As of the publishing of this article, the 2021 application period has not yet been announced. Any department that opts to contract with a camera provider and pay a monthly or annual service fee for camera use and storage instead of outright purchasing its own cameras would not be eligible for grant money. In order to incentivize departments into compliance rather than penalize them for non-compliance, legislators wrote into the law preference in the grant application process for departments that follow the requirements of the Act.
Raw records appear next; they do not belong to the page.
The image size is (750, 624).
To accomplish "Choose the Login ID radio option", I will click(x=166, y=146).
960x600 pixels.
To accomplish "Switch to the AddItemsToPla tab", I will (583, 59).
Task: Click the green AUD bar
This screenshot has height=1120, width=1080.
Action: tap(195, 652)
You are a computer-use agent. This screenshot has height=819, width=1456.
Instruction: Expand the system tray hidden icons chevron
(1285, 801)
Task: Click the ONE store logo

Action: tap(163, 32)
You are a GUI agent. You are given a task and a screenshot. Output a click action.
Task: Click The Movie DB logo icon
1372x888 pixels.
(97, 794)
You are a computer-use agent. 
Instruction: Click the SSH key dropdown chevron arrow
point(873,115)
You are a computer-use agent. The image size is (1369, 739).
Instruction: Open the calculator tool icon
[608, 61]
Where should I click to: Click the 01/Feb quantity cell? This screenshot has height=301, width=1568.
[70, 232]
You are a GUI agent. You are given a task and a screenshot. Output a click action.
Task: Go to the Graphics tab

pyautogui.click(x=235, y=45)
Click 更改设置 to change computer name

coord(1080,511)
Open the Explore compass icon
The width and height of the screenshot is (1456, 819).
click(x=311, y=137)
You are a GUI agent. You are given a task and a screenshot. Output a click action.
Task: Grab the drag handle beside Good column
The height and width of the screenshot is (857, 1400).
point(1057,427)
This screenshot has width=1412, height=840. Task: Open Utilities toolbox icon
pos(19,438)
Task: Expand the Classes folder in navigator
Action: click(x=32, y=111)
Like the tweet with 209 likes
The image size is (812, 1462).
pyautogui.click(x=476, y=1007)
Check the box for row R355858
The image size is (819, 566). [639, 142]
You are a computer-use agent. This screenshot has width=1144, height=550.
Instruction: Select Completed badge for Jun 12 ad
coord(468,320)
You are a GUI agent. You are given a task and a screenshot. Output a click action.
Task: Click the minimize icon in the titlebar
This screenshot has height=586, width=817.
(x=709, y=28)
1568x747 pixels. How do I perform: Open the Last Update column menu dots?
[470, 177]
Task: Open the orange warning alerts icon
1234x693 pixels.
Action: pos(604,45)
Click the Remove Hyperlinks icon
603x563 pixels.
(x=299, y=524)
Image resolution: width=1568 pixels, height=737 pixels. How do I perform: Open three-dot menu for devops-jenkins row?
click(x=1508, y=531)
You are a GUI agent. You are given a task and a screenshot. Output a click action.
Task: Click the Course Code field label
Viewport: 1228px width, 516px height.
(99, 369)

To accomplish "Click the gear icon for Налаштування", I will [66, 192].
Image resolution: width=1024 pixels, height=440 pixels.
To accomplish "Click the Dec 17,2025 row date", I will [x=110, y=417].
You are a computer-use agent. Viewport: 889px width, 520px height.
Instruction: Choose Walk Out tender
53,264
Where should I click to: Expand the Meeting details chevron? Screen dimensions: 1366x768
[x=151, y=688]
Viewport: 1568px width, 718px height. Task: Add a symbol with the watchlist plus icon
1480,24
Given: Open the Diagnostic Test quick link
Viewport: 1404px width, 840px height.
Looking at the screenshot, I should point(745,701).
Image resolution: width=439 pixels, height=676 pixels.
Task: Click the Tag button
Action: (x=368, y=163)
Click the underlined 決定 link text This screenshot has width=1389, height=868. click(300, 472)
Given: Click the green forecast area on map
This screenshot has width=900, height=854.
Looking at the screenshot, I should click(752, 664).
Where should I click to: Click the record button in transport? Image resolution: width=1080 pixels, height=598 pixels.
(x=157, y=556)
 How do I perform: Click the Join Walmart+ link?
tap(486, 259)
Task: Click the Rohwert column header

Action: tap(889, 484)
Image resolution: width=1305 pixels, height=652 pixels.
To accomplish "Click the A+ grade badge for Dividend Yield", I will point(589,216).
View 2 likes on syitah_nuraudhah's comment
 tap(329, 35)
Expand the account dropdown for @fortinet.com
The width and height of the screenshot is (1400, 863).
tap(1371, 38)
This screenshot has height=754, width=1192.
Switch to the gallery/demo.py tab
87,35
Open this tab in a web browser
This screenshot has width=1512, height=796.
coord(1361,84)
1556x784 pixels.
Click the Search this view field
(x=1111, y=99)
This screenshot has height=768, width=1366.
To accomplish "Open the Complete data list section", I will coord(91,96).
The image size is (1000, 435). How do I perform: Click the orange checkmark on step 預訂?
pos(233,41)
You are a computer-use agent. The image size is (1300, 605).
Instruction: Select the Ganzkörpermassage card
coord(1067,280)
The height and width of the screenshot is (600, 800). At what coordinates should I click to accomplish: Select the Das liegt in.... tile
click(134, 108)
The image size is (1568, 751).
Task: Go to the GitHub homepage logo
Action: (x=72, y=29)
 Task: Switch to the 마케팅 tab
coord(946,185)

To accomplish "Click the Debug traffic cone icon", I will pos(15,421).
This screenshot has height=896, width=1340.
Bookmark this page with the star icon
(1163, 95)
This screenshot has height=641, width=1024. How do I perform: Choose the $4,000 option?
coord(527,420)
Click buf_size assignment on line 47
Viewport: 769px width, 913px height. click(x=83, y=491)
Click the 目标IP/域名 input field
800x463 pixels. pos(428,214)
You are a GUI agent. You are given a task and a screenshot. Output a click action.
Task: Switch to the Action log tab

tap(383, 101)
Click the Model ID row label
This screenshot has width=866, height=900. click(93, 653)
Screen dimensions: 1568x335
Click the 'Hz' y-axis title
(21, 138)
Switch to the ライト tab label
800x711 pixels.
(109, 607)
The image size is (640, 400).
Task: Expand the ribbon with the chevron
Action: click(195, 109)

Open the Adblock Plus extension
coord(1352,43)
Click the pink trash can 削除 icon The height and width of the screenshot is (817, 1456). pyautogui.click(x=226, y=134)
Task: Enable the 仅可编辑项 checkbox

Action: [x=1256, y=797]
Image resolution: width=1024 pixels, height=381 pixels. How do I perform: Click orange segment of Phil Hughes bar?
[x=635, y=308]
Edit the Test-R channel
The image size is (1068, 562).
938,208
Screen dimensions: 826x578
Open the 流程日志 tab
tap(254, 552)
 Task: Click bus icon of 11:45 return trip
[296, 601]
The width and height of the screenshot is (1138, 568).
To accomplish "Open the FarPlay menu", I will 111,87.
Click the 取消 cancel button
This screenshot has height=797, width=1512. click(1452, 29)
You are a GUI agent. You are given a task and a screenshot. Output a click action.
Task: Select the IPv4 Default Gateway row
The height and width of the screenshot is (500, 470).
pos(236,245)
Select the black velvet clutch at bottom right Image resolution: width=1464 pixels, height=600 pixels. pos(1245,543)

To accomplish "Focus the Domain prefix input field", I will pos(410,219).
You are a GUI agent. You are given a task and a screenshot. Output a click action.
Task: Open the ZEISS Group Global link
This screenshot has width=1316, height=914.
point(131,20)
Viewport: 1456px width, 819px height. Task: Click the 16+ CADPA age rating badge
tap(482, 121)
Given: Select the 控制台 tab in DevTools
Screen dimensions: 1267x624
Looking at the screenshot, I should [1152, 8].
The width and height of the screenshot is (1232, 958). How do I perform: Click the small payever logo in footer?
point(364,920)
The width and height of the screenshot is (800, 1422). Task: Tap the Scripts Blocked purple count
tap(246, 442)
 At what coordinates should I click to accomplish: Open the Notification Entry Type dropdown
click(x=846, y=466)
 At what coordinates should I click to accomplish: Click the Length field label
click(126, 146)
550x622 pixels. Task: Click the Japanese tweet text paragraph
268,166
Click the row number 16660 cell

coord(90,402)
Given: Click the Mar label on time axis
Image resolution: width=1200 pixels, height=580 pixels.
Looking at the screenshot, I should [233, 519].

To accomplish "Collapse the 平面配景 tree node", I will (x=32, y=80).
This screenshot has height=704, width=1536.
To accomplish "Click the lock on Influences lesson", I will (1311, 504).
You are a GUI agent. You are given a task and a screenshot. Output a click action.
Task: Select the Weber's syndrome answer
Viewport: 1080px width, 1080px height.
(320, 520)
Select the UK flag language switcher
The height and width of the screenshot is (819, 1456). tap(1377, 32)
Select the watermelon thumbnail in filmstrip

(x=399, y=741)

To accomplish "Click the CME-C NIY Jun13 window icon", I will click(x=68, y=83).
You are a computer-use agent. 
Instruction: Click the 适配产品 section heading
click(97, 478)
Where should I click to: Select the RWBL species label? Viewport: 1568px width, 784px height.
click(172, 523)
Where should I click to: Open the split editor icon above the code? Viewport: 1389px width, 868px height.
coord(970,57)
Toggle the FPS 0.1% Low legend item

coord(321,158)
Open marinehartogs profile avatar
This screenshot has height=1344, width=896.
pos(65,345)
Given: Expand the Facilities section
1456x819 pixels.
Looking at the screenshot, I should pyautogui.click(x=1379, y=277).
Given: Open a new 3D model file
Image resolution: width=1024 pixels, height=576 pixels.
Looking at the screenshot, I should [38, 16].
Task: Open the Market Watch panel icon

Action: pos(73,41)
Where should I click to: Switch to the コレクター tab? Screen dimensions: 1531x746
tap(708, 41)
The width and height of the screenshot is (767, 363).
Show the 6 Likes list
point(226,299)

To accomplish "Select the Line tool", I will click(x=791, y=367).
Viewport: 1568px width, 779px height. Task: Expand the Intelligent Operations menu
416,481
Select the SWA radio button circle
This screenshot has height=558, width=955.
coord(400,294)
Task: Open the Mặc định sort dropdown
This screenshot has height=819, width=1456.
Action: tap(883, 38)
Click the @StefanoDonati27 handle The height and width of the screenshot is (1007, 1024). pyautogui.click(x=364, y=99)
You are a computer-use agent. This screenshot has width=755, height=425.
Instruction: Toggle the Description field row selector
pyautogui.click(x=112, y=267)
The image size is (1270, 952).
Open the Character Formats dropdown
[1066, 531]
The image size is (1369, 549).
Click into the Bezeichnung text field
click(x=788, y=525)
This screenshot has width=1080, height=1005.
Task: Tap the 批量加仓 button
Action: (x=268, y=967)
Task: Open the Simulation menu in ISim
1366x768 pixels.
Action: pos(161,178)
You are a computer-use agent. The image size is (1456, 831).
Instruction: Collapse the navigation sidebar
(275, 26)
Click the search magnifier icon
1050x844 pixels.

However, as with any grant funding, there is no guarantee that every department that applies for a grant will receive one, doubtless leaving some departments with no choice but to eat the cost of this potentially very expensive mandate.
Burdensome Record Keeping Requirements
Along with the expense that municipalities might be forced to incur in order to implement mandatory body cameras, the Police Reform Bill also imposes onerous record-keeping requirements. All body camera footage must be kept for a 90-day period and then destroyed unless the department opts to keep the footage for training purposes. Any footage that involves a “flagged” encounter will have to be kept for two years, or, if the video is to be used in in a criminal, civil or administrative proceeding, until final disposition and order from the court. Some examples of flagged encounters are when an officer’s firearm was discharged during an encounter, if a death or great bodily harm befell an individual during the encounter, if a formal or informal complaint has been filed regarding the filmed encounter, or if the officer is being investigated for possible misconduct. Footage regarding the last two examples would have to be kept indefinitely.
A new provision in the Local Records Act (50 ILCS 205/25) introduced in the Police Reform Bill requires that all records related to “complaints, investigations and adjudications of police conduct” be permanently retained and prohibits the destruction of these records. This record preservation requirement includes not just paper records and reports, but also body camera footage from any encounter related to the complaint. The process of keeping certain footage into perpetuity will no doubt add to the considerable cost that departments will already be incurring on account of mandatory body cameras.
Harsh Punishment for Minor Infractions?
Thanks to another new provision introduced in the Police Reform Bill and aimed at compelling officers to comply with internal investigations, any law enforcement officer who knowingly and intentionally “fails to comply with State law or their department policy requiring the use of officer-worn body cameras” could be found guilty of a Class 3 felony, punishable by up to five years in jail. The Criminal Code has been amended to add a section criminalizing “law enforcement misconduct” (720 ILCS 5/33-9). The law largely concentrates on officer conduct related to investigations, and specifically includes misuse of officer-worn body cameras. The weight and seriousness of this law as applied to body camera use will likely depend on how it is interpreted by courts. A narrow reading of the above-quoted line suggests that only officers who intentionally refuse to wear a body camera could be subject to punishment, but a more generous reading of the same line would suggest an officer that fails to follow even more mundane and administrative department policies regarding officer-worn body cameras, such as placement and positioning of a body camera, could be convicted of a Class 3 felony.